In your proof it is not clear, why you can choose the step functions $\phi_n$ and $\psi_n$, such that $\phi_n \leq \psi_n$...

So here is my suggestions:

Proposition. Let $a < b$, $f, g \in R[a,b]$ satisfy $f \leq g$. Then: $$ \int_a^b f(x) \, \mathrm dx \leq \int_a^b g(x) \, \mathrm dx $$

Proof. Let $h := g - f$. Since regulated functions form a vector space and $h \geq 0$, we have $$ h \in R[a,b] \quad \text{and} \quad 0 \leq h \; . $$ We now show that $$ \int_a^b h(x) \, \mathrm dx \geq 0 \; . $$ For every $n \in \mathbb N^\times$ there is a step function $\varphi_n \in S[a,b]$, such that $$ \Vert \varphi_n - h \Vert_\infty < \frac 1 n \; . $$ That implies $$ - \frac 1 n < \varphi_n(x) - h(x) < \frac 1 n \quad \text{for each } x \in [a,b] \; , $$ so that $$ h(x) -\frac 1 n < \varphi_n(x) \quad \text{for each } x \in [a,b] \; . $$ Since $h \geq 0$, we get $$ - \frac 1 n \leq h(x) - \frac 1 n < \varphi_n(x) $$ for each $x \in [a,b]$.

If $P = \{p_0, \ldots, p_k\}$ is a partition compatible to $\varphi_n$ and $\varphi_{n,i}$ the value of $\varphi_n$ on $(p_{i-1}, p_i)$, then $$ - \frac 1 n (p_i - p_{i-1}) \leq \varphi_{n,i} \cdot (p_i - p_{i-1}) \quad \text{for each } i \in {1,\ldots,k} \; . $$ So taking the sum over $i = 1,\ldots,k$ gives $$ -\frac 1 n \underbrace{\sum_{i=1}^k (p_i - p_{i-1})}_{=(b-a)} \leq \sum_{i=1}^k \varphi_{n,i} \cdot (p_i - p_{i-1}) =\int_a^b \varphi_n(x) \, \mathrm dx $$ By taking the limit $n \to \infty$, we get $$ 0 \leq \lim_{n \to \infty} \int_a^b \varphi_n(x) \, \mathrm dx = \int_a^b h(x) \, \mathrm dx \; . $$ Finally, by the linearity of the integral, $$ 0 \leq \int_a^b g(x) - f(x) \, \mathrm dx = \int_a^b g(x) \, \mathrm dx - \int_a^b f(x) \, \mathrm dx \; , $$ i.e. $$ \int_a^b f(x) \, \mathrm dx \leq \int_a^b g(x) \, \mathrm dx \; . $$

Entries on locating words and elements
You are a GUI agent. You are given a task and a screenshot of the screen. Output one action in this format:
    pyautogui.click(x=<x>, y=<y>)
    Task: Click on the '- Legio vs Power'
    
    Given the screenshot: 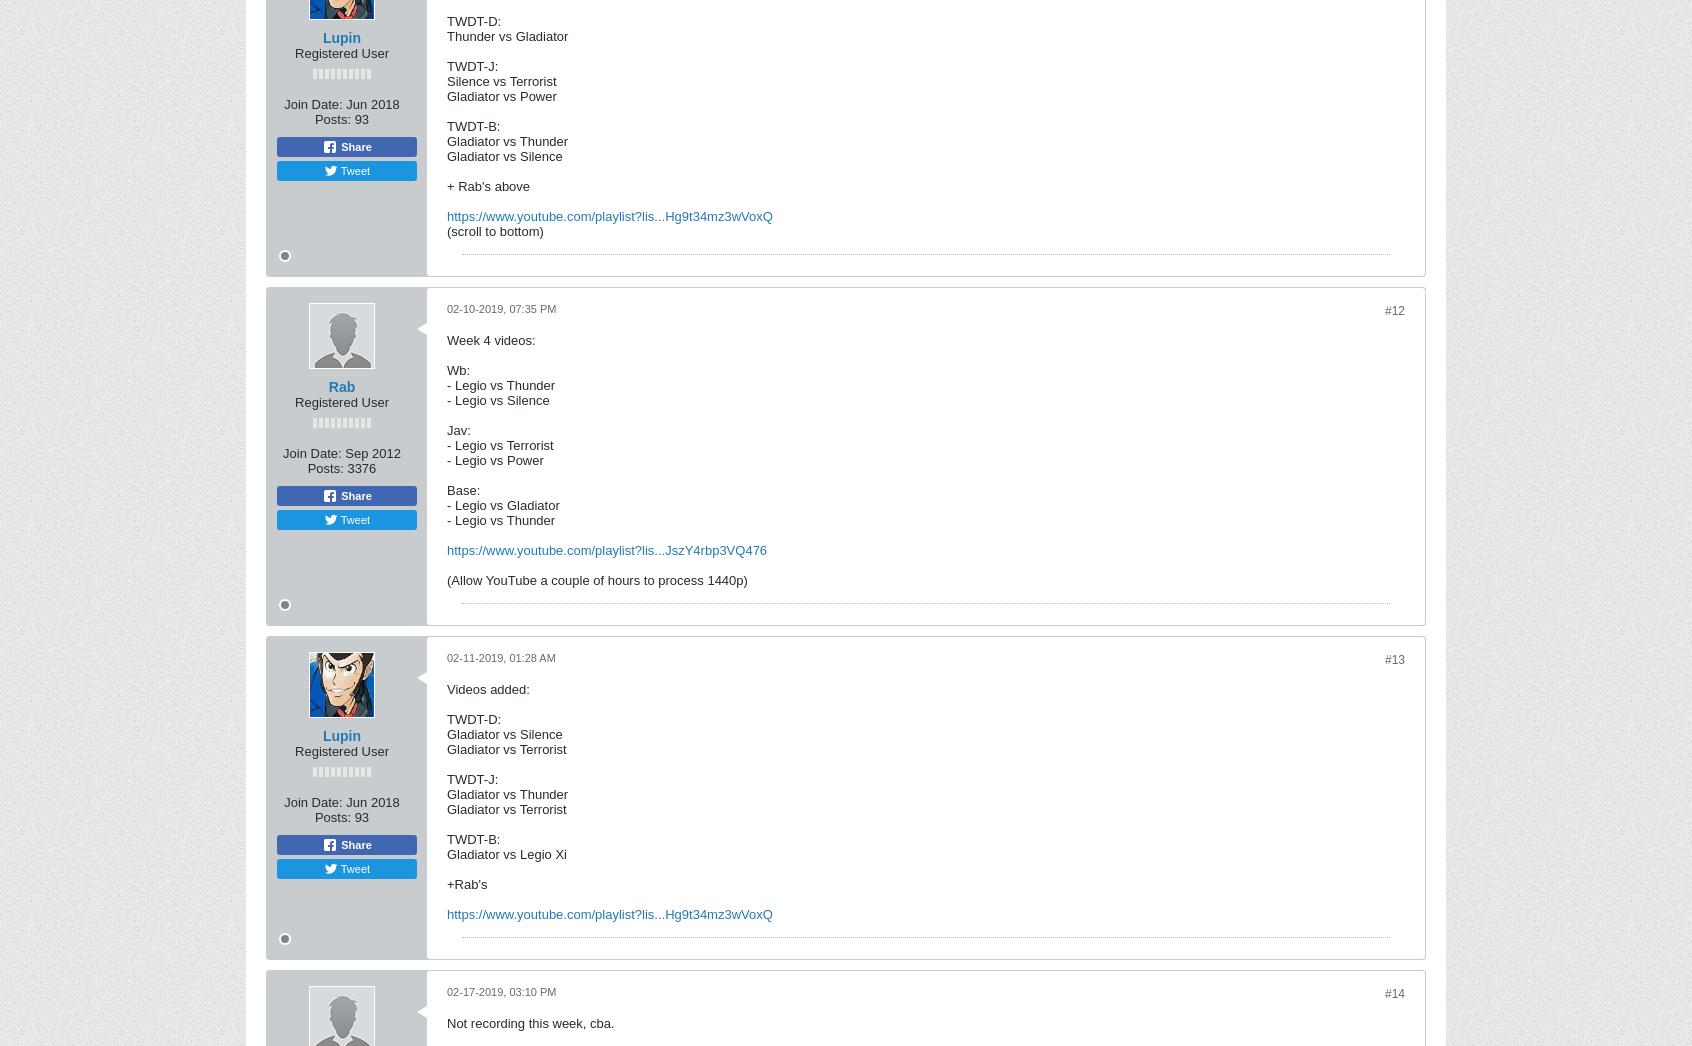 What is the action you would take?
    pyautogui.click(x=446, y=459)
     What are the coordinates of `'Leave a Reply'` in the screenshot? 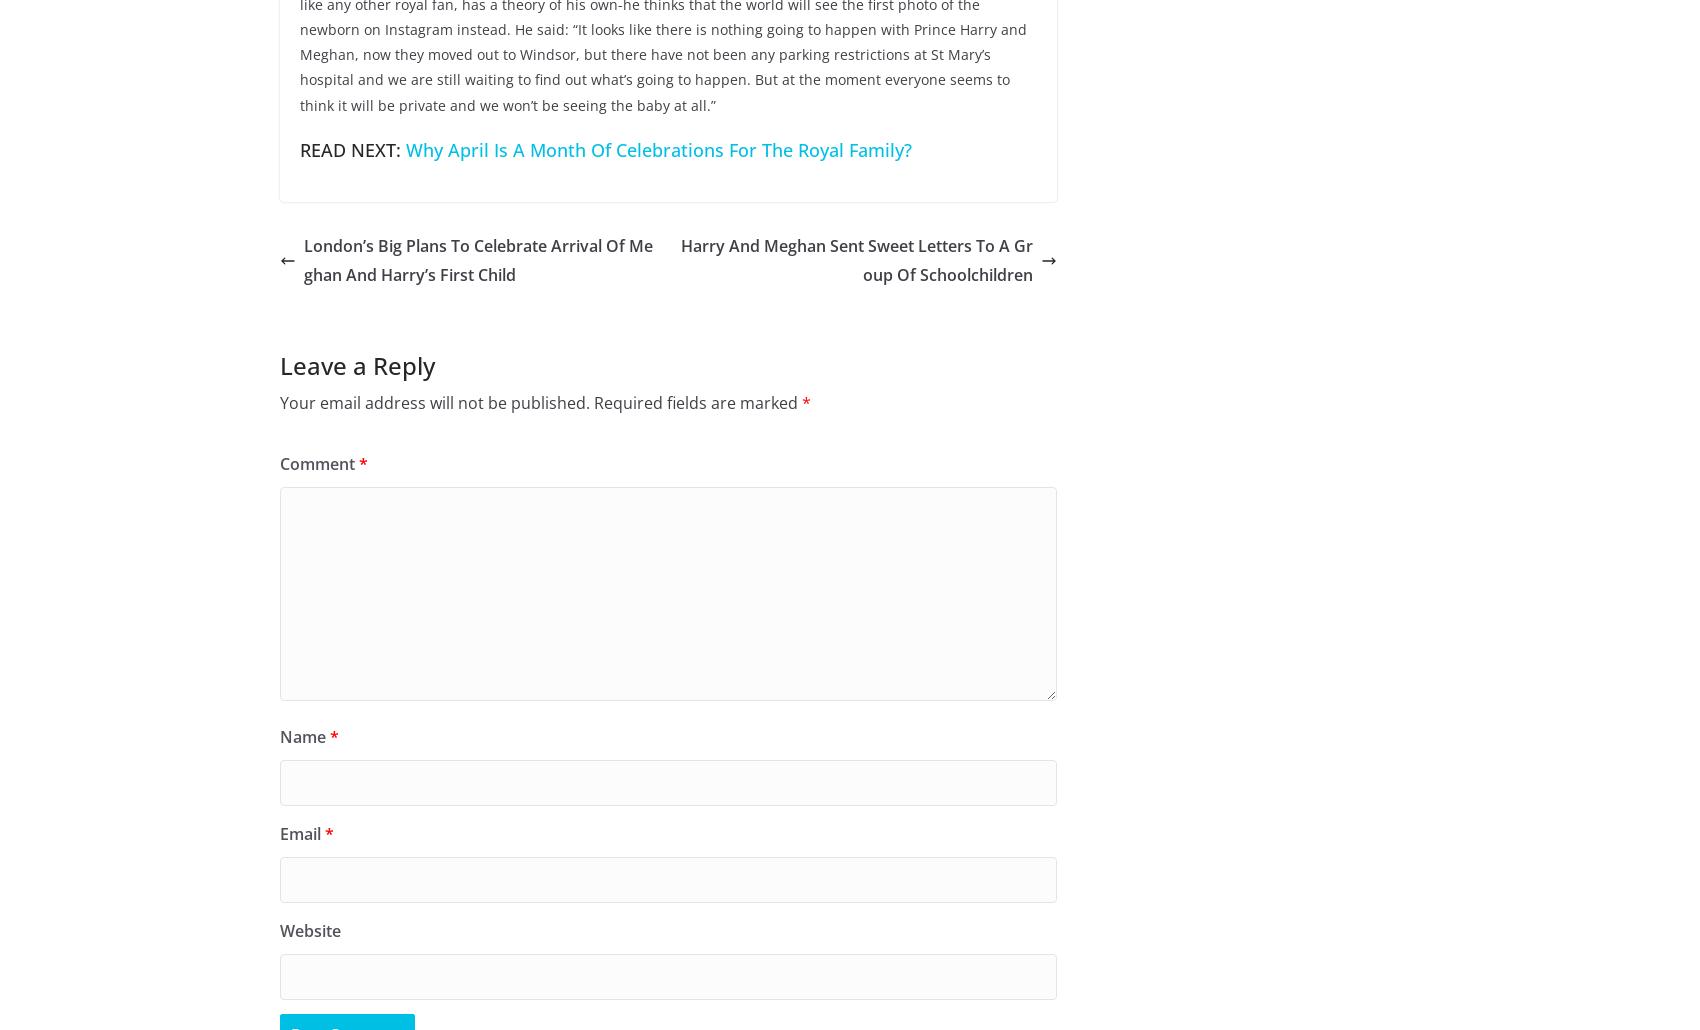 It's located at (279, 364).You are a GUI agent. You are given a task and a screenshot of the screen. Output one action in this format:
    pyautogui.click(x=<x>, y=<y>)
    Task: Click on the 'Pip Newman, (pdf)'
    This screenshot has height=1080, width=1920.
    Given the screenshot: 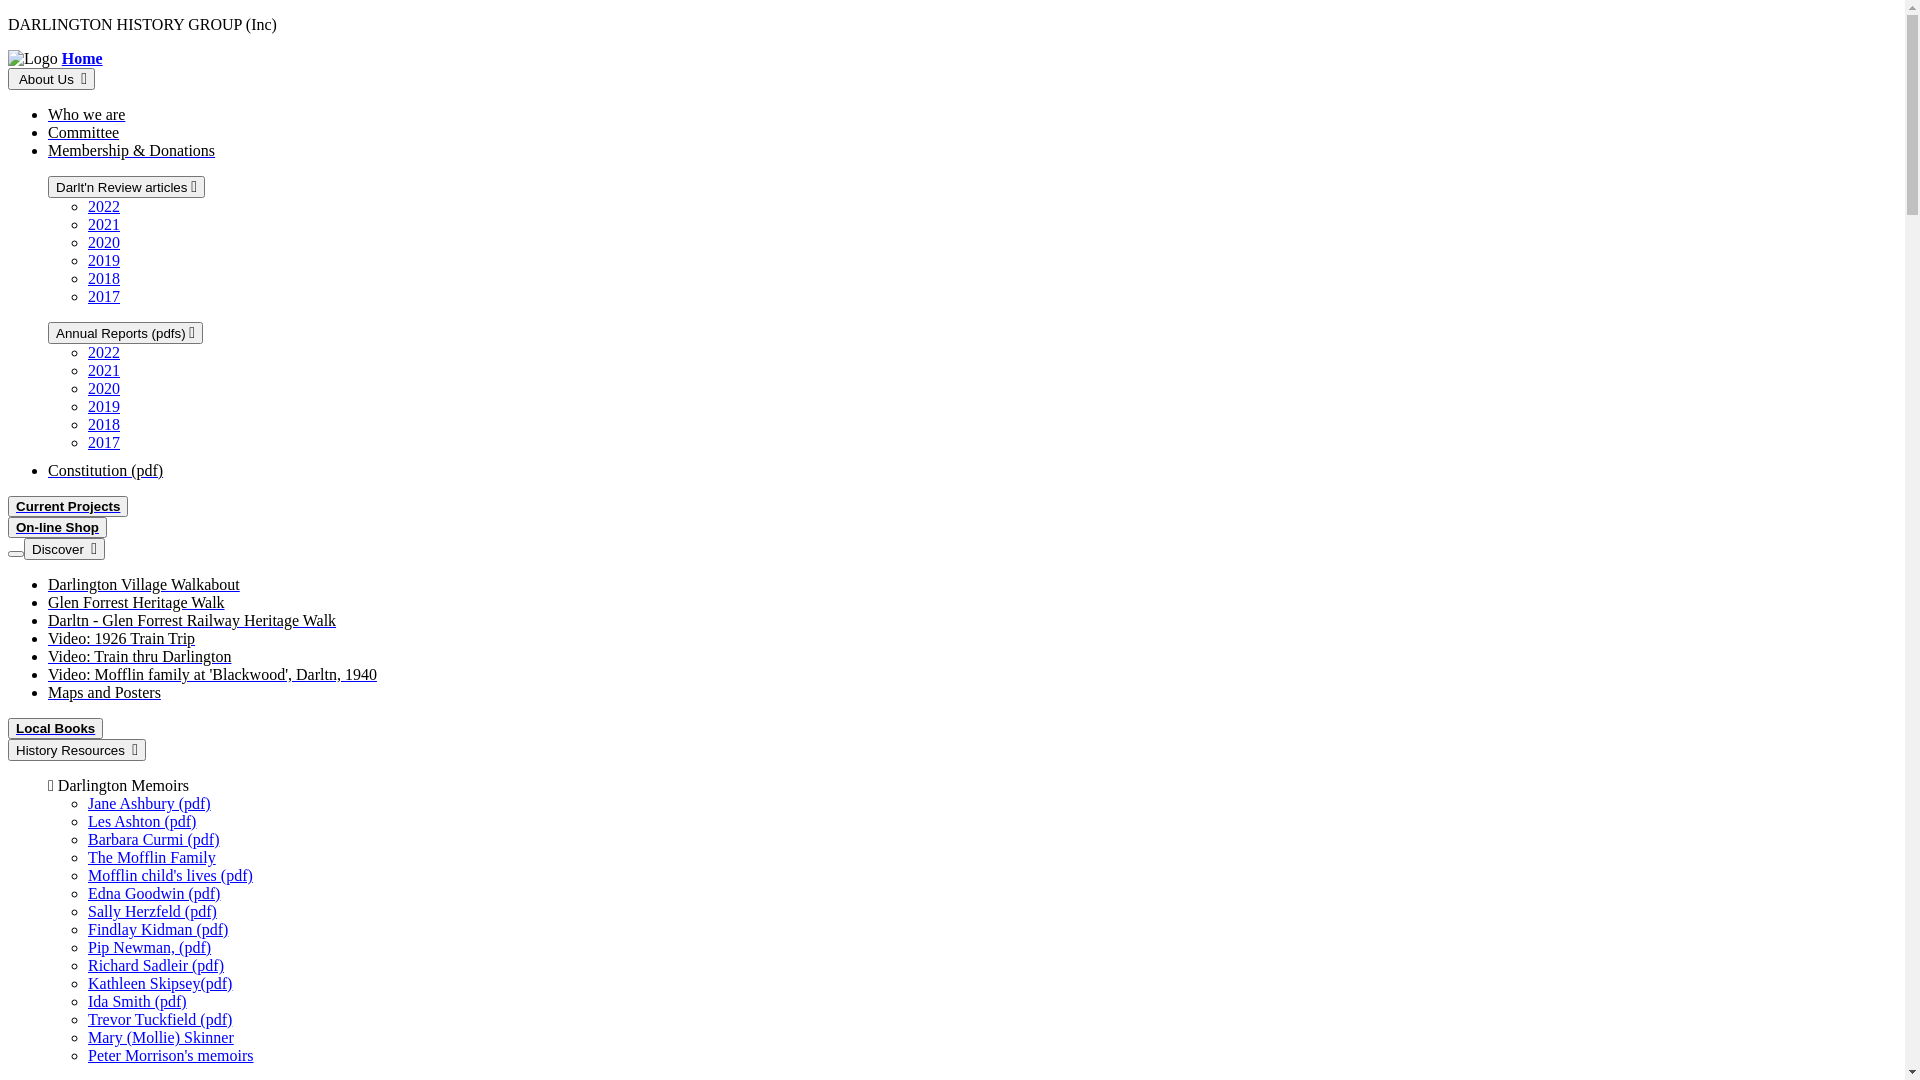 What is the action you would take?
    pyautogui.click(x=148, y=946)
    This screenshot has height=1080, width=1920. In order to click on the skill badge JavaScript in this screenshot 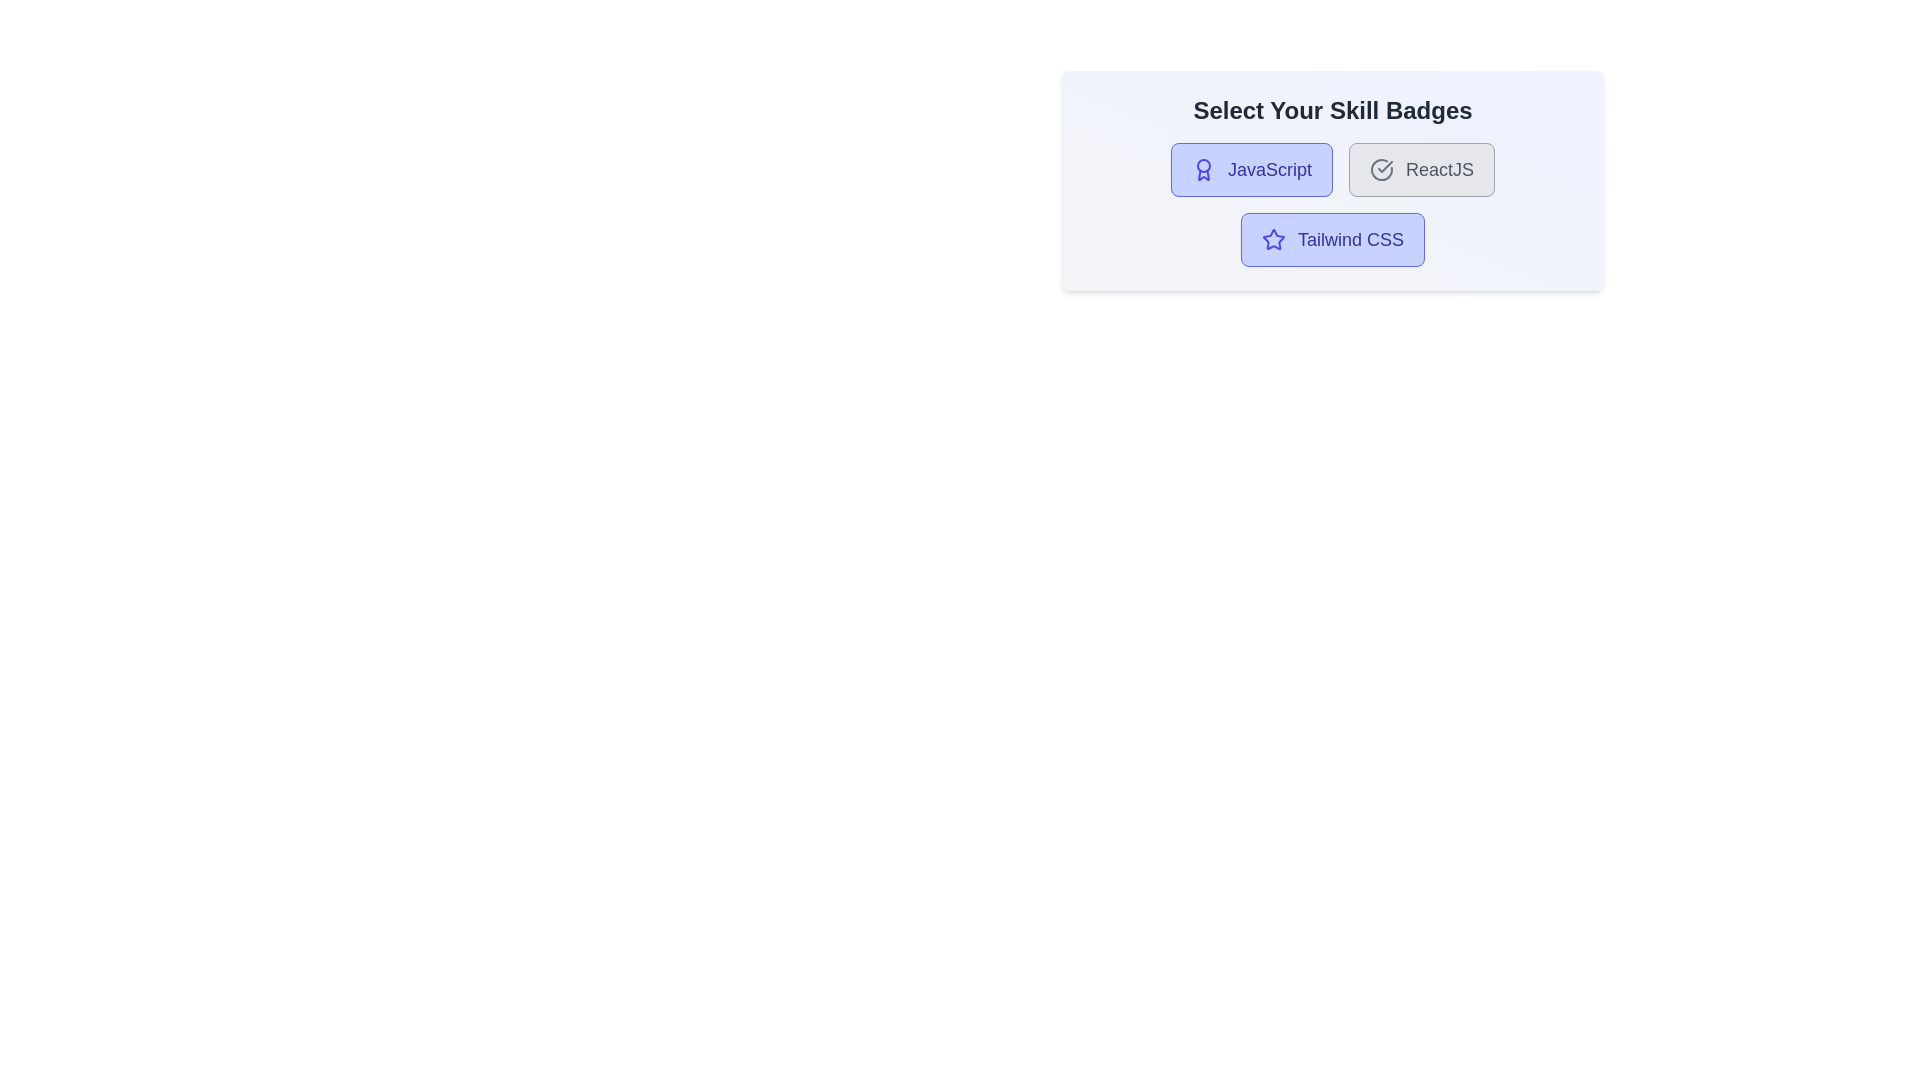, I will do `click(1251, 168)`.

Complete the following ::
(a) From the integral proof above, extract the passage from "Proposition. Let $a" up to and including "each $x \in [a,b]$.", word for word.
(b) Answer these questions using the integral proof above:
(i) How does the proof define h?
(ii) For each n, the step function φ_n is chosen so that the sup-norm of φ_n − h is less than what amount?
(iii) What does the sum of (p_i − p_{i−1}) over i = 1 to k equal?
(c) In the integral proof above, list every function that the parts headed "Proposition." and "Proof." give a symbol to. Leave out the opening sentence.

Solved problems ::
(a)
Proposition. Let $a < b$, $f, g \in R[a,b]$ satisfy $f \leq g$. Then: $$ \int_a^b f(x) \, \mathrm dx \leq \int_a^b g(x) \, \mathrm dx $$

Proof. Let $h := g - f$. Since regulated functions form a vector space and $h \geq 0$, we have $$ h \in R[a,b] \quad \text{and} \quad 0 \leq h \; . $$ We now show that $$ \int_a^b h(x) \, \mathrm dx \geq 0 \; . $$ For every $n \in \mathbb N^\times$ there is a step function $\varphi_n \in S[a,b]$, such that $$ \Vert \varphi_n - h \Vert_\infty < \frac 1 n \; . $$ That implies $$ - \frac 1 n < \varphi_n(x) - h(x) < \frac 1 n \quad \text{for each } x \in [a,b] \; , $$ so that $$ h(x) -\frac 1 n < \varphi_n(x) \quad \text{for each } x \in [a,b] \; . $$ Since $h \geq 0$, we get $$ - \frac 1 n \leq h(x) - \frac 1 n < \varphi_n(x) $$ for each $x \in [a,b]$.

(b)
(i) h := g − f
(ii) 1/n
(iii) b − a

(c) f, g, h, φ_n